◆ **Texto de origem**:
Objetivamente, não sou eu que acho. O epílogo desta lei é evidente. Não há nada em termos de organização que não seja possível fazer e melhorar em relação ao SNS por causa da lei de bases. O importante é discutir-se por que é que os recursos humanos são escassos, por que não se investe nos equipamentos, por que há hospitais que não saem do papel, nomeadamente, o Hospital Todos os Santos em Lisboa, que desde a altura da troika teve autorização através de uma PPP [parceria público-privada]. O que estamos a discutir é o pisca-pisca, vira à esquerda, o pisca-pisca, vira à direita.
Como vê esta possibilidade de a lei de bases ser aprovada à direita?
Lá está, é o pisca-pisca.
Como vê, e uma vez que é militante do PSD, o seu partido a aparecer a salvar António Costa quando à esquerda as negociações da lei de bases não está a ter bons resultados?

◆ **Dados fornecidos**:
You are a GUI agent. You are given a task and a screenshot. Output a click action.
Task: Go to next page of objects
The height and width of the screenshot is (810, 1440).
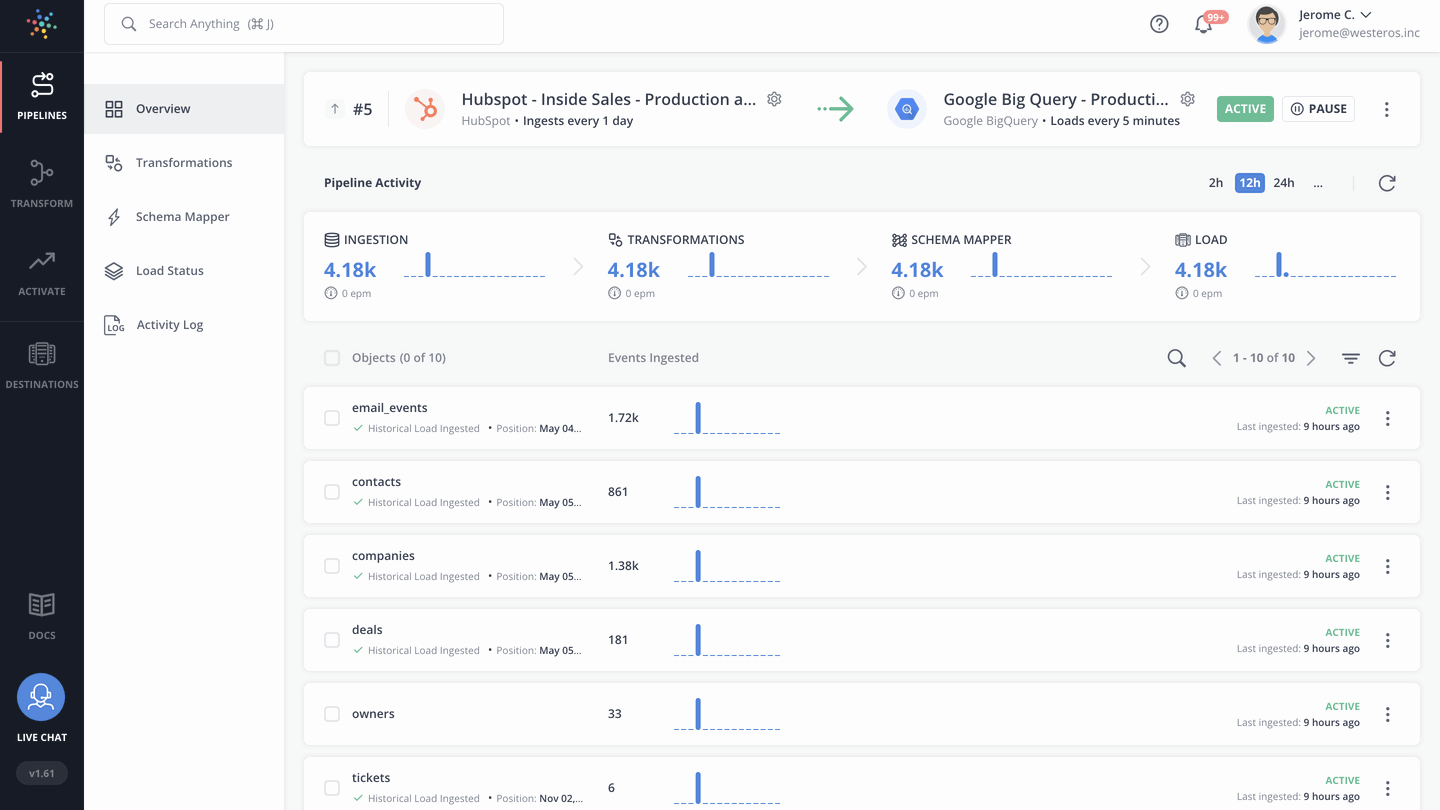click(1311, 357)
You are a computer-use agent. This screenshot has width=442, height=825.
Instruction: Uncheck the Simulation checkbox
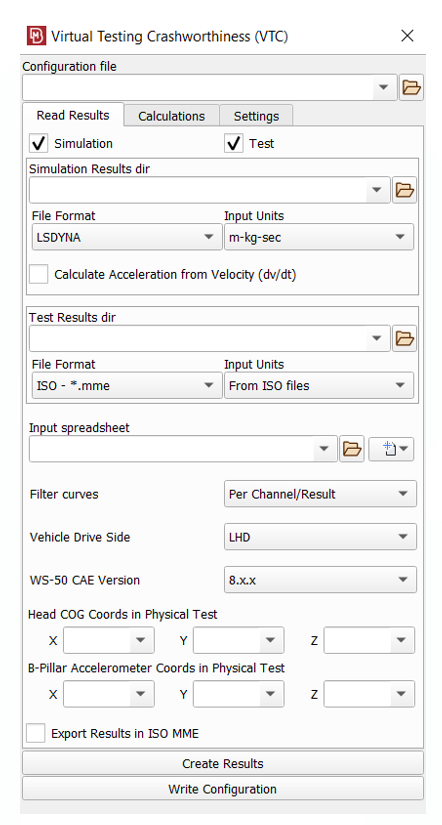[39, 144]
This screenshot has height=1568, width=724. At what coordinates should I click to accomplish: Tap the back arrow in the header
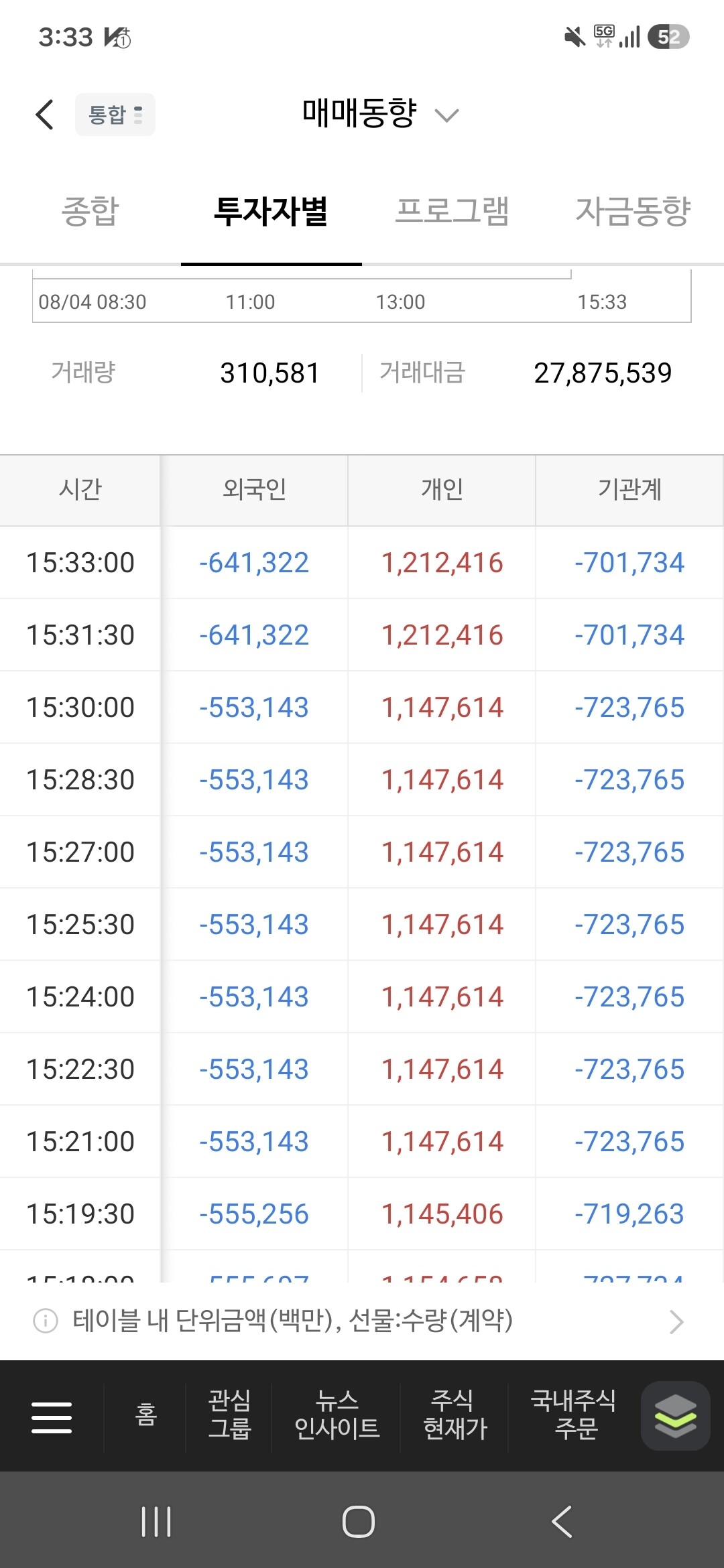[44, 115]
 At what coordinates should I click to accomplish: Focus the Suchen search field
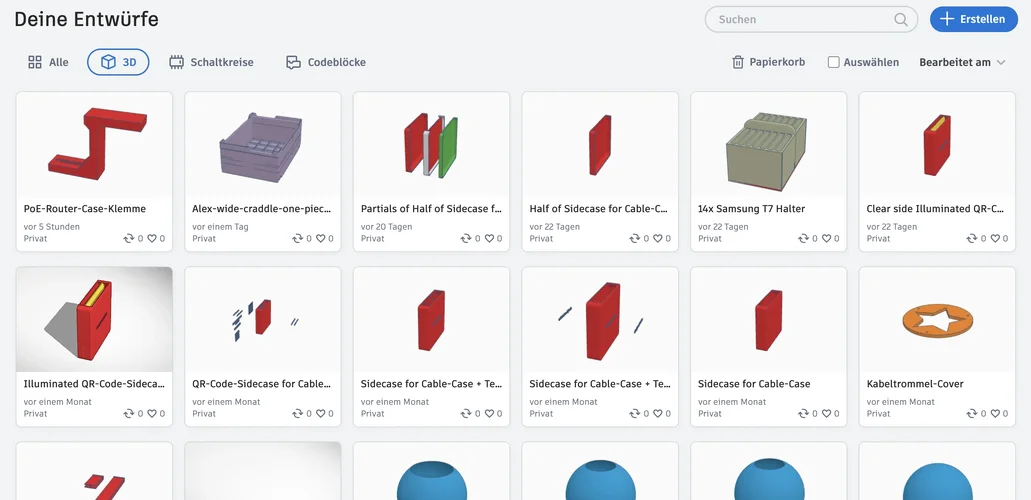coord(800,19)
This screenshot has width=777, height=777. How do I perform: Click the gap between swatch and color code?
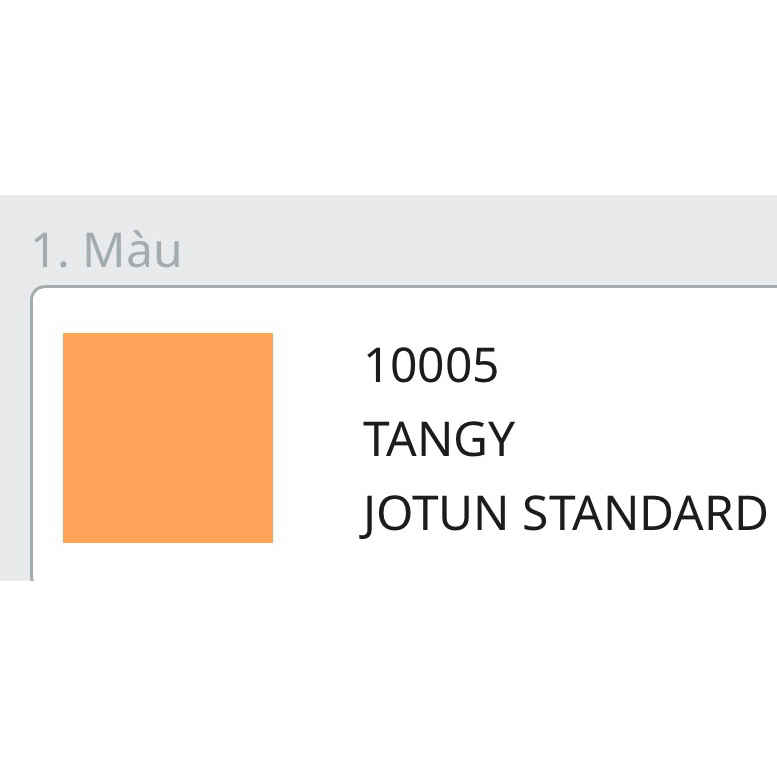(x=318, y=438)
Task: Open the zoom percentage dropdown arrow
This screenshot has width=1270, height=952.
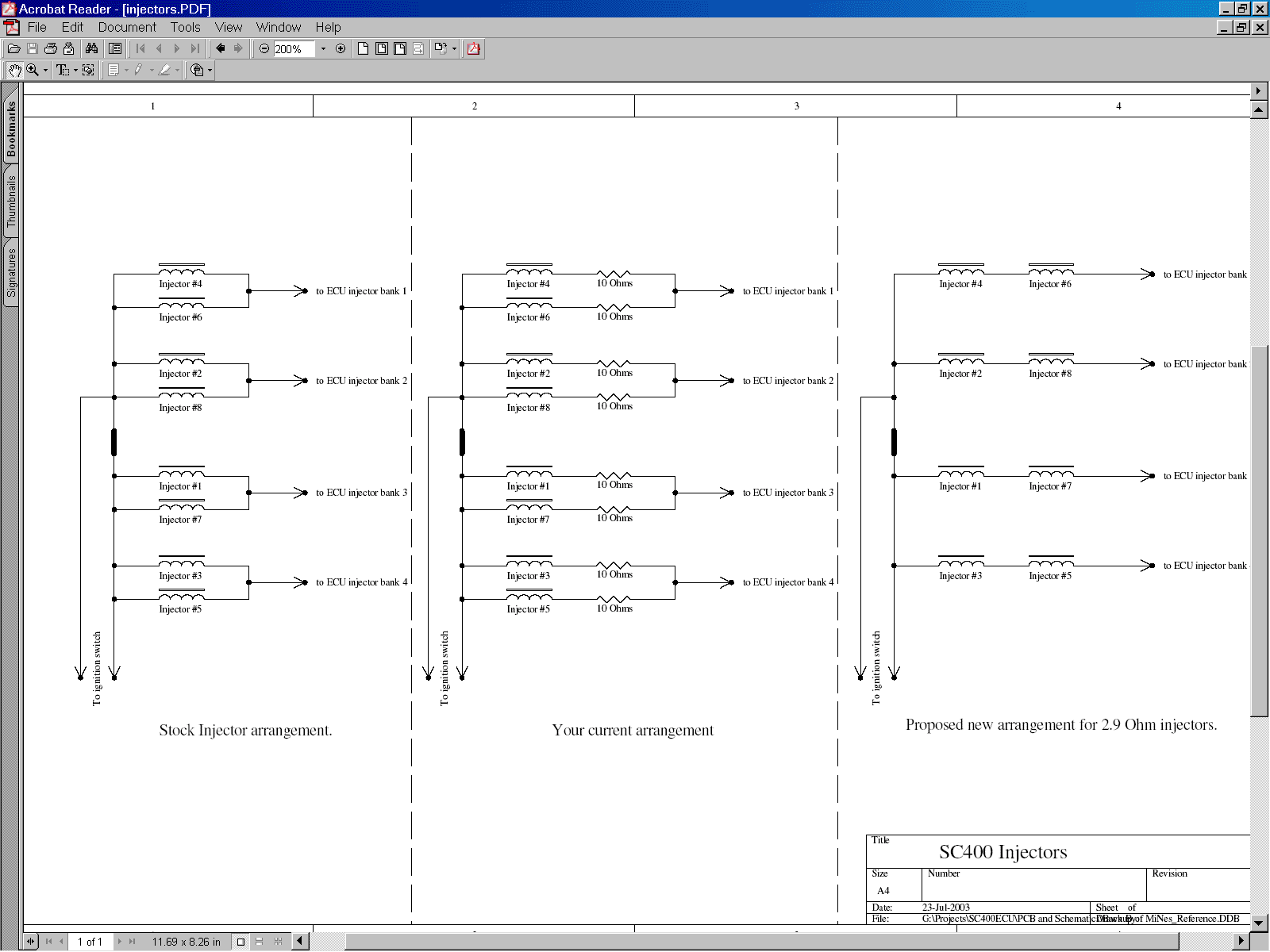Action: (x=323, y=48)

◆ **Enunciado**: No texto de origem, que hospital de Lisboa é apontado como exemplo de hospital que não sai do papel?

◆ **Resposta do exercício**: O Hospital Todos os Santos.